What you should do: Please print exactly the lines from the line containing "Viewport: 840px width, 425px" through the end of the data, no more, and keep pictures out of the copy.

[Saved entries]
'''

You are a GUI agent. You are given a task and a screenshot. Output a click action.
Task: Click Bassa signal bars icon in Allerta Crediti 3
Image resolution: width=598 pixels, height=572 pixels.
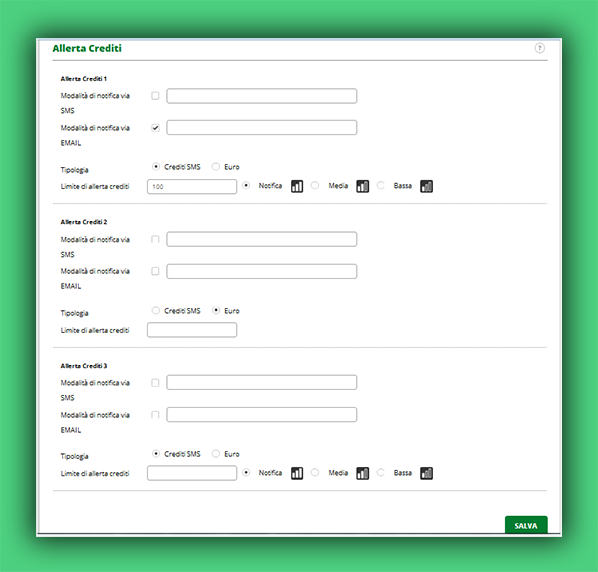pos(426,473)
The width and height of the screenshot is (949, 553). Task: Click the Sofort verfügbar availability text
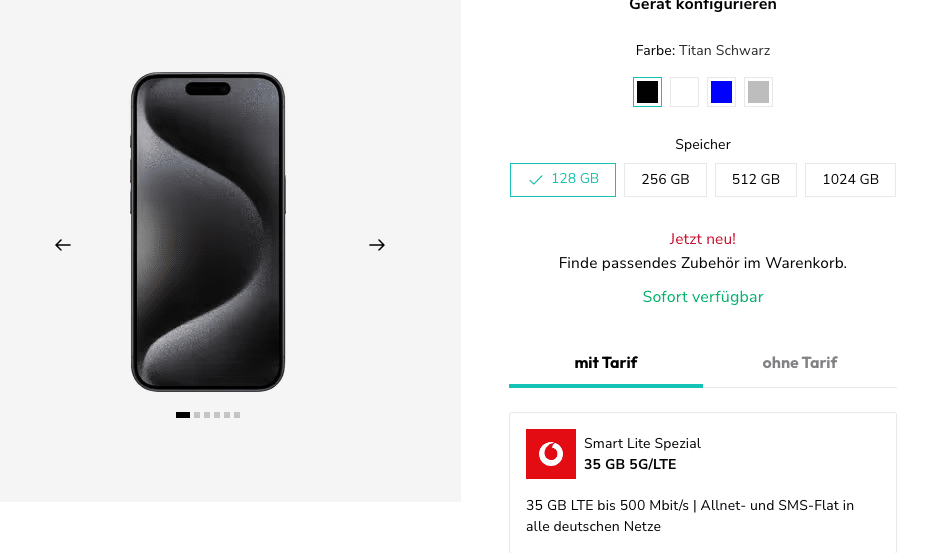click(703, 297)
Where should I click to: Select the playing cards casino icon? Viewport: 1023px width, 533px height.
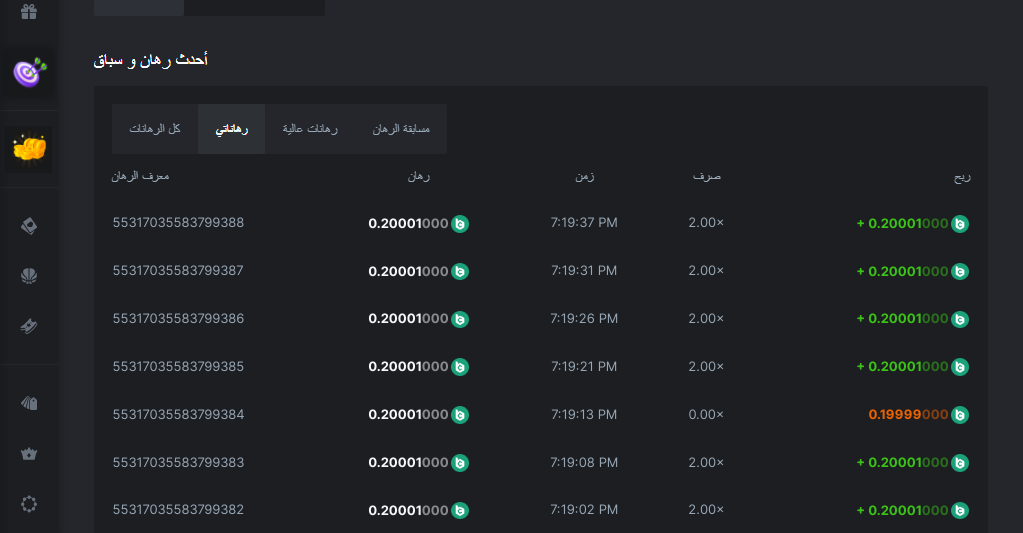[x=29, y=227]
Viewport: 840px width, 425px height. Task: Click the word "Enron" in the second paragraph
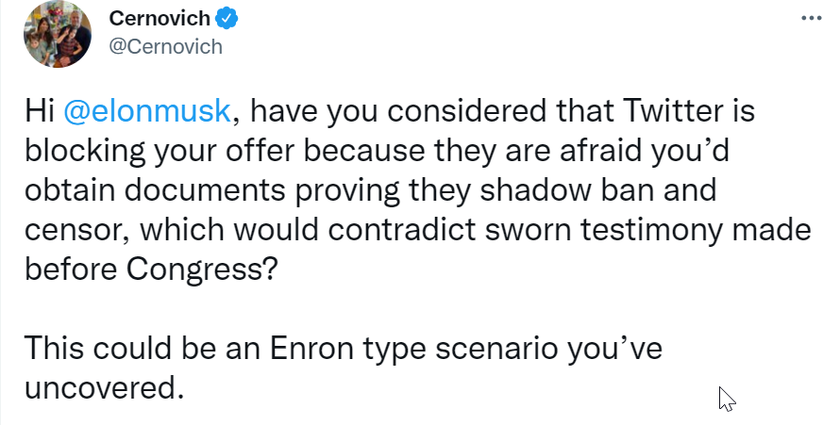coord(311,348)
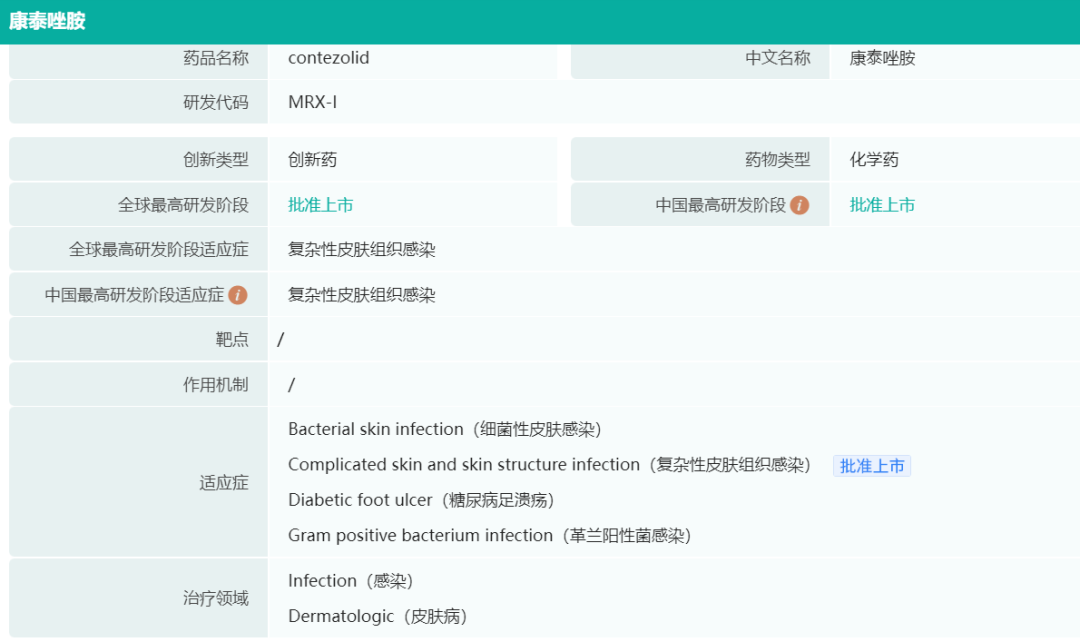Open 批准上市 link in 中国最高研发阶段 row

click(x=882, y=205)
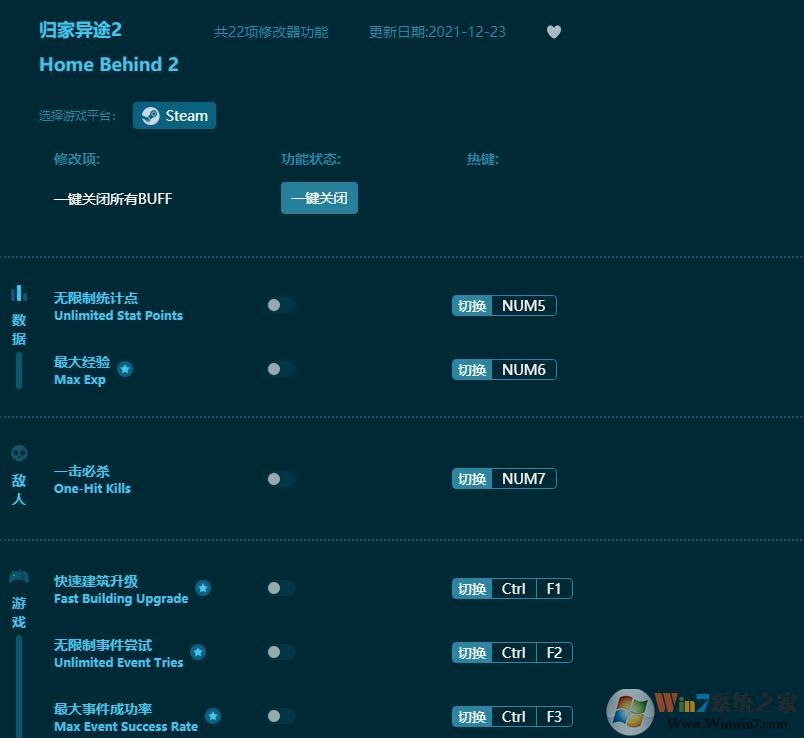The image size is (804, 738).
Task: Select the bar-chart icon above 数据
Action: (18, 293)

'''

Exercise answer:
Viewport: 840px width, 425px height. Task: Click the word "Enron" in the second paragraph
coord(311,348)
Open 批准上市 link in 中国最高研发阶段 row

click(x=882, y=205)
The image size is (804, 738).
Task: Select the bar-chart icon above 数据
Action: (18, 293)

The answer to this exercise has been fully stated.